REQUIRED ACTION »
The entries below need to be transcribed exactly, without their images.

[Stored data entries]

- Opening Delimiter -

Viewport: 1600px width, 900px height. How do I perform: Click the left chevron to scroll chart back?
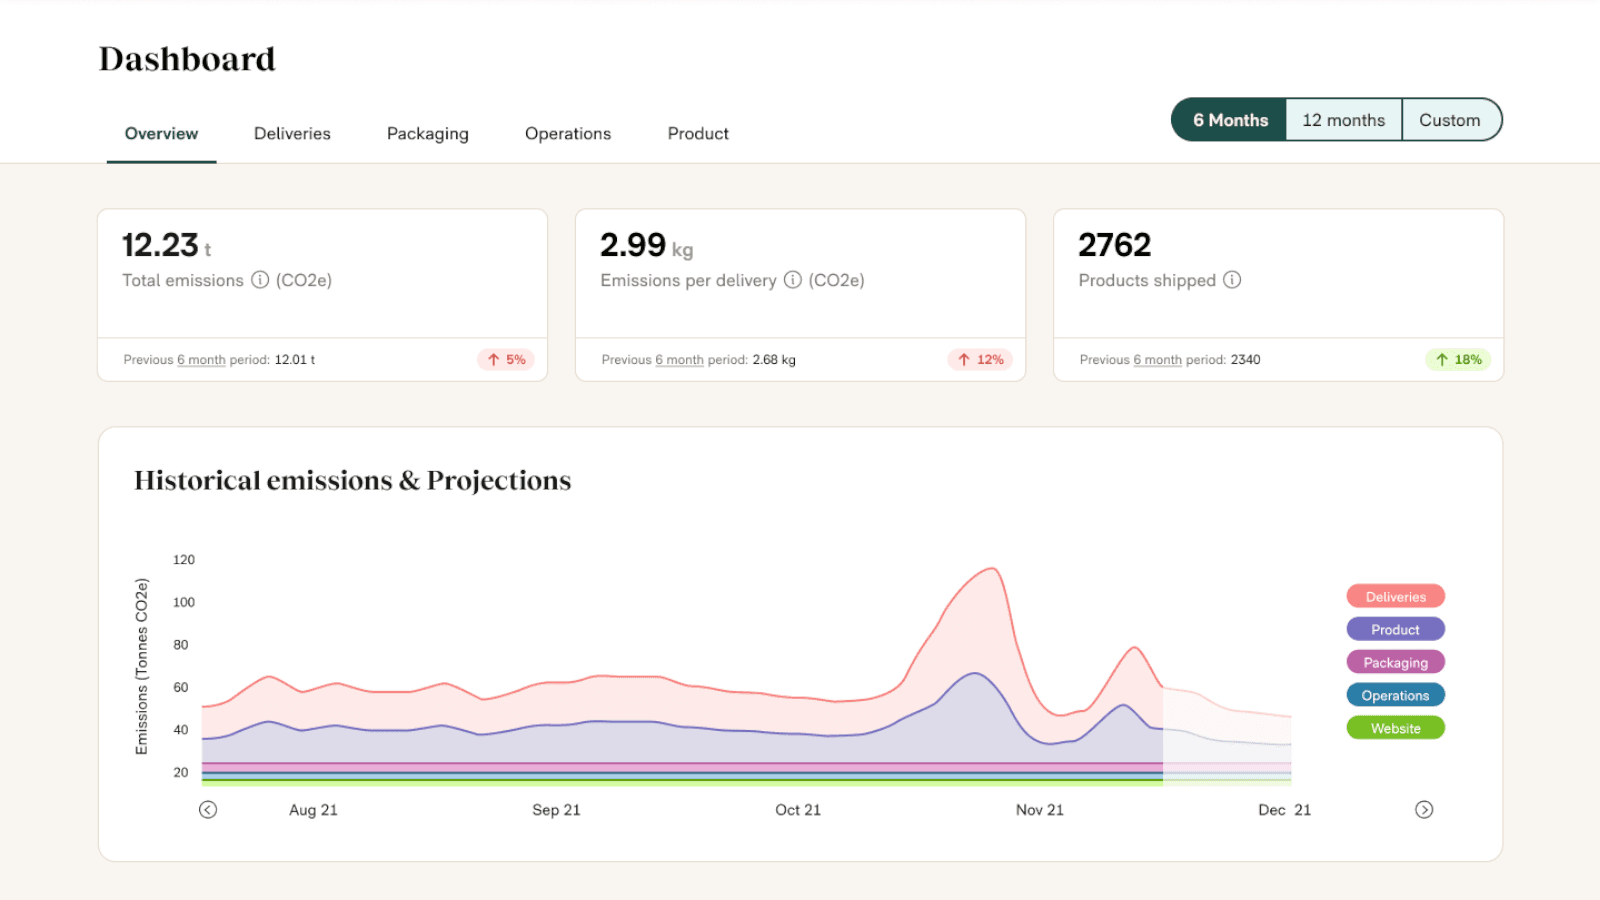[208, 809]
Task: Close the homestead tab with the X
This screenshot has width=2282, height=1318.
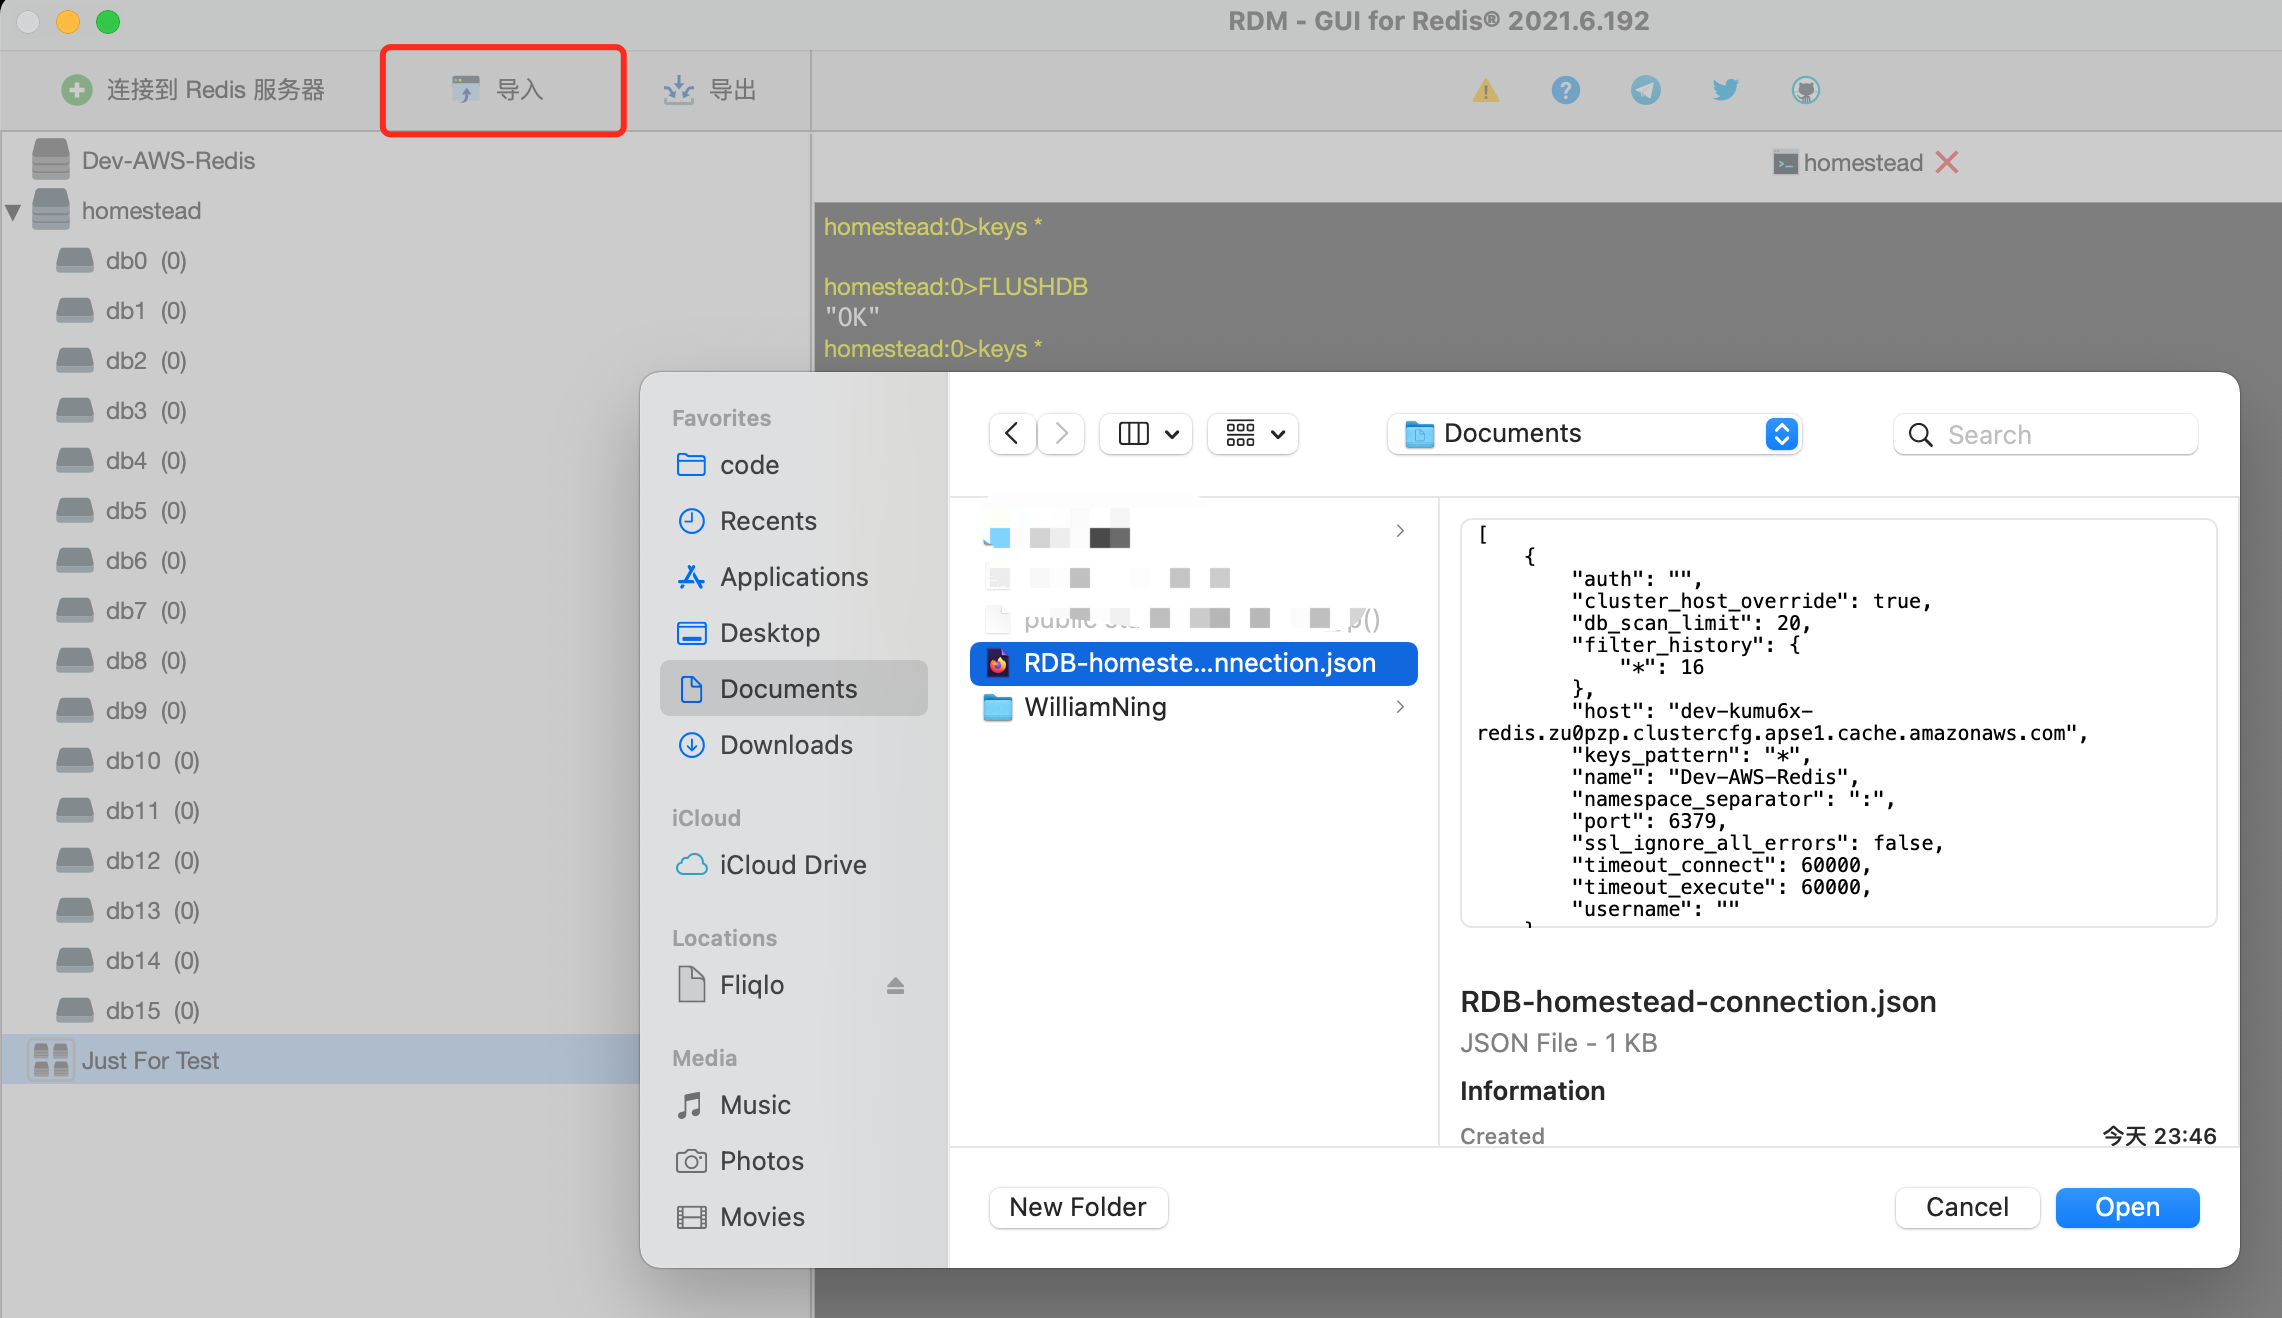Action: point(1946,162)
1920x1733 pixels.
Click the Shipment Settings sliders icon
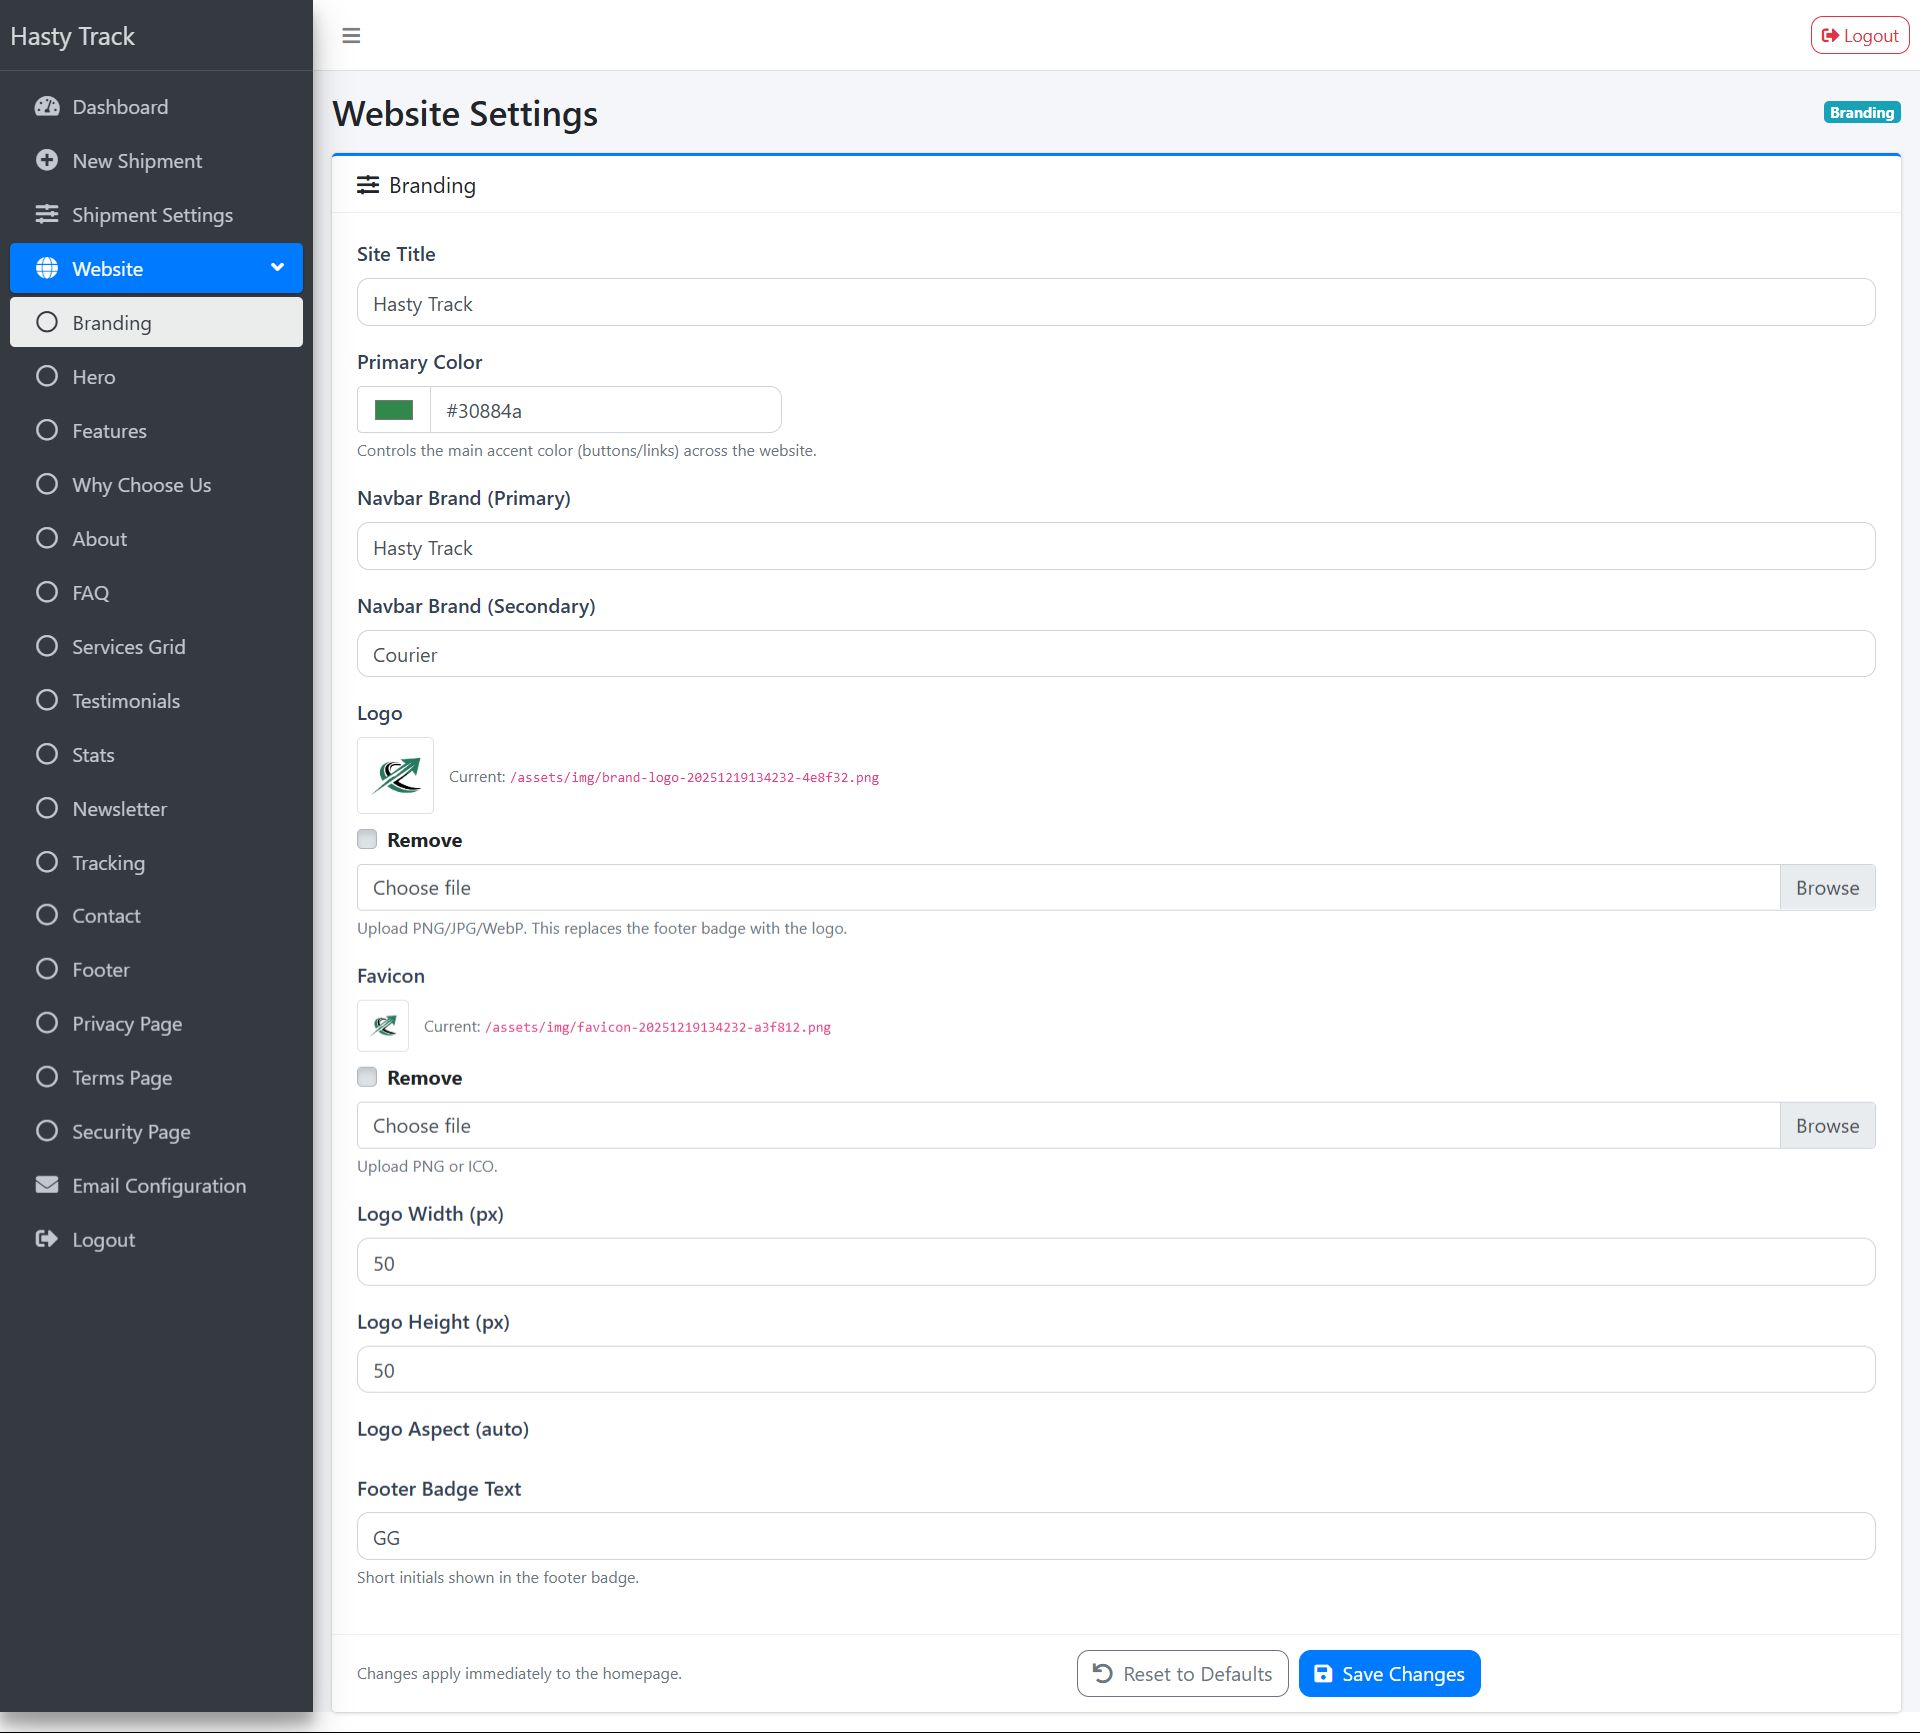coord(47,214)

- Closing Delimiter -

RESULT »
Viewport: 1600px width, 900px height. How do I perform: Click the left chevron to scroll chart back?
[208, 809]
Task: Close the homestead tab with the X
This screenshot has width=2282, height=1318.
Action: point(1946,162)
1920x1733 pixels.
Click the Shipment Settings sliders icon
coord(47,214)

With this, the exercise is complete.